→ **Stored items**
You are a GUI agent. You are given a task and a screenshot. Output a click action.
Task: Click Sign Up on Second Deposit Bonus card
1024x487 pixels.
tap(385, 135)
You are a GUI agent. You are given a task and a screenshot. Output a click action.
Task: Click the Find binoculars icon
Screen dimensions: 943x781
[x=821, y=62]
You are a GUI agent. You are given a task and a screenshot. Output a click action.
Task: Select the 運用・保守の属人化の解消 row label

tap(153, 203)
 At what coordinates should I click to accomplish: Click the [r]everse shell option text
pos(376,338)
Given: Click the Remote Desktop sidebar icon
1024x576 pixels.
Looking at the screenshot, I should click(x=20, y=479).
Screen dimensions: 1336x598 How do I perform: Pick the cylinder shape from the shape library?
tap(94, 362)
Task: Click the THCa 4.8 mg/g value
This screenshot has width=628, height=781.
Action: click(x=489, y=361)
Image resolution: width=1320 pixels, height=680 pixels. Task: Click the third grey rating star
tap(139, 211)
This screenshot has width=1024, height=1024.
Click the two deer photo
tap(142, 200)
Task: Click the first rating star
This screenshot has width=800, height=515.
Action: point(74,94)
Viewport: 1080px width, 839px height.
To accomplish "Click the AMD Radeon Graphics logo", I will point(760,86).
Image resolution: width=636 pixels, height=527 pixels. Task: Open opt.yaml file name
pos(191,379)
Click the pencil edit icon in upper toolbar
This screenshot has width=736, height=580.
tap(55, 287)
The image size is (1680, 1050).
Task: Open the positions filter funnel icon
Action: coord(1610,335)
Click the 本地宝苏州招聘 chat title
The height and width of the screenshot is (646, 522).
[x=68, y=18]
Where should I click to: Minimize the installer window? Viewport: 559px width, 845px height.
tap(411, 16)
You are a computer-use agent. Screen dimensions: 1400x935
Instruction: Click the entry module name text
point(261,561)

→ **WHAT IS NEEDED**
All the entries should be output exactly as given.

→ **ANSWER AREA**
You are a GUI agent. You are given a task and a screenshot. Output a click action.
Task: Click Sign Up on Second Deposit Bonus card
1024x487 pixels.
tap(385, 135)
You are a GUI agent. You are given a task and a screenshot. Output a click action.
Task: Click the Find binoculars icon
Screen dimensions: 943x781
[x=821, y=62]
You are a GUI agent. You are given a task and a screenshot. Output a click action.
Task: Select the 運用・保守の属人化の解消 row label

tap(153, 203)
 At what coordinates should I click to accomplish: Click the [r]everse shell option text
pos(376,338)
Given: Click the Remote Desktop sidebar icon
1024x576 pixels.
Looking at the screenshot, I should click(x=20, y=479).
Screen dimensions: 1336x598 How do I perform: Pick the cylinder shape from the shape library?
tap(94, 362)
Task: Click the THCa 4.8 mg/g value
This screenshot has width=628, height=781.
Action: click(x=489, y=361)
Image resolution: width=1320 pixels, height=680 pixels. Task: Click the third grey rating star
tap(139, 211)
This screenshot has width=1024, height=1024.
Click the two deer photo
tap(142, 200)
Task: Click the first rating star
This screenshot has width=800, height=515.
Action: point(74,94)
Viewport: 1080px width, 839px height.
To accomplish "Click the AMD Radeon Graphics logo", I will point(760,86).
Image resolution: width=636 pixels, height=527 pixels. Task: Open opt.yaml file name
pos(191,379)
Click the pencil edit icon in upper toolbar
This screenshot has width=736, height=580.
tap(55, 287)
The image size is (1680, 1050).
Task: Open the positions filter funnel icon
Action: coord(1610,335)
Click the 本地宝苏州招聘 chat title
The height and width of the screenshot is (646, 522).
[x=68, y=18]
Where should I click to: Minimize the installer window? Viewport: 559px width, 845px height.
tap(411, 16)
You are a computer-use agent. Screen dimensions: 1400x935
Instruction: Click the entry module name text
point(261,561)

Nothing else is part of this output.